Do the entire frame…. Dammit
how would you suggest going about that? I saw one thread in the jeep section where he built a jig around the stripped stock frame. And then there’s Ian Johnson who just whips one out on a fab table.

Slander did you wind up just taking the cut off stock frame to the bender and have them match it or did you provide all the measurements? Any changes from stock layout?

Just contemplating what skill and effort level doing a home brew frame build would be
 
how would you suggest going about that? I saw one thread in the jeep section where he built a jig around the stripped stock frame. And then there’s Ian Johnson who just whips one out on a fab table.

Slander did you wind up just taking the cut off stock frame to the bender and have them match it or did you provide all the measurements? Any changes from stock layout?

Just contemplating what skill and effort level doing a home brew frame build would be
I gave the company all the measurements. I used a plum bob and marked reference points on the floor (body mounts, bed mounts, etc), then measured from the floor up to the top and bottom of those reference points.

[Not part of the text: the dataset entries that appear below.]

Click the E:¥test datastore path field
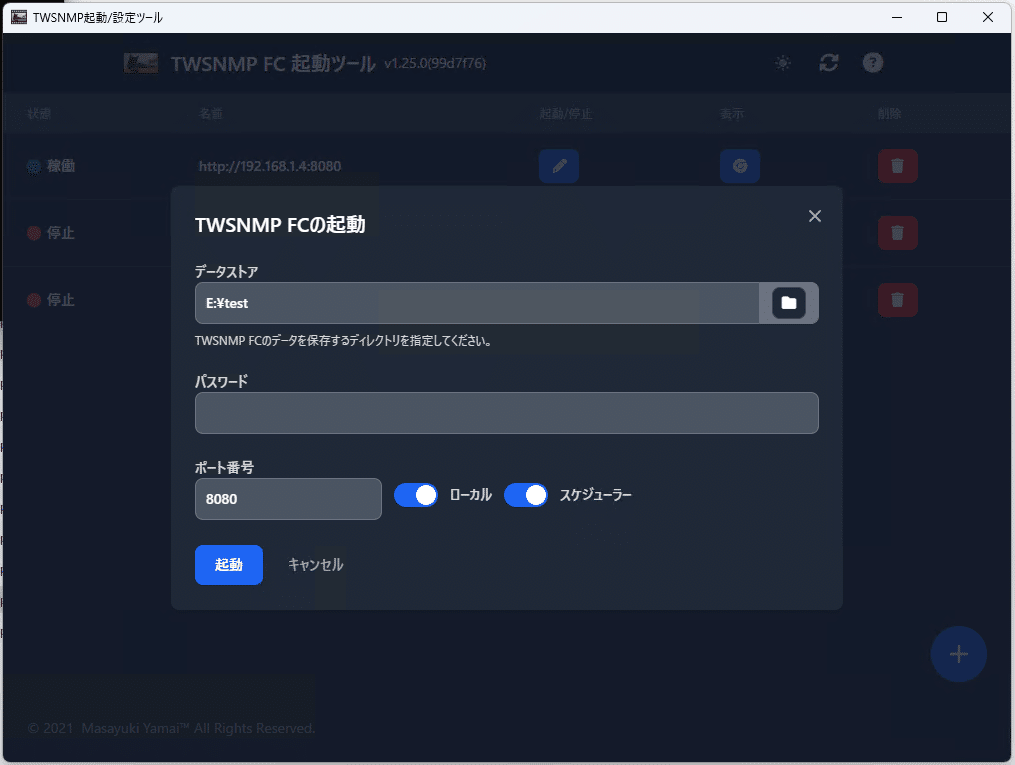pyautogui.click(x=470, y=302)
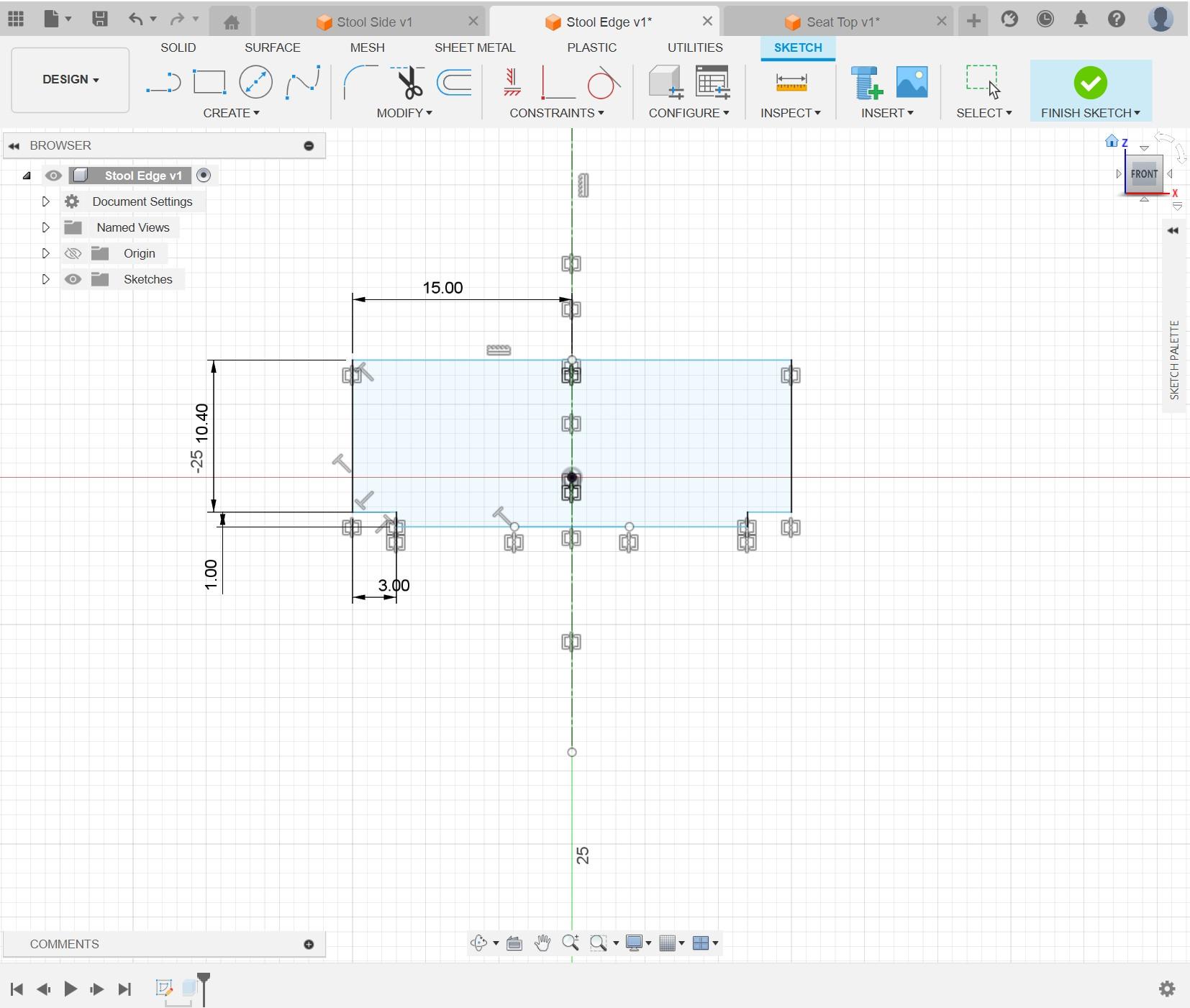Select the Fillet tool in Modify
Image resolution: width=1190 pixels, height=1008 pixels.
(360, 83)
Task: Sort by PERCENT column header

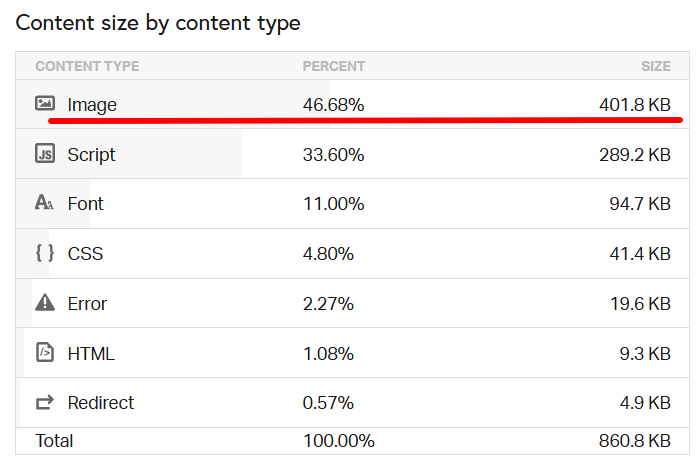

I then plotted the points on some graph paper, drew a diagram of the new frame rails and measured between each point. Transferred that over to a simple PowerPoint slide and sent it to the bender and he bent it. The only thing I really changed was the factory Tacoma frame has a weird hump in it and the tube size changes so I eliminated that. If I wanted an entire frame built, I would do the same thing just on a bigger scale. Someone gave me the factory frame specs and dimensions from a Toyota factory frame repair manual if I ever needed a new frame bent up from scratch. A new frame from where I got mine bent up is around $5k, thats with body mounts and crossmembers I believe. My frame rails were $250 a piece.

I didn't want to just take them the cut off frame rail because it was already bent in several directions from years of wheeling, welding and rust.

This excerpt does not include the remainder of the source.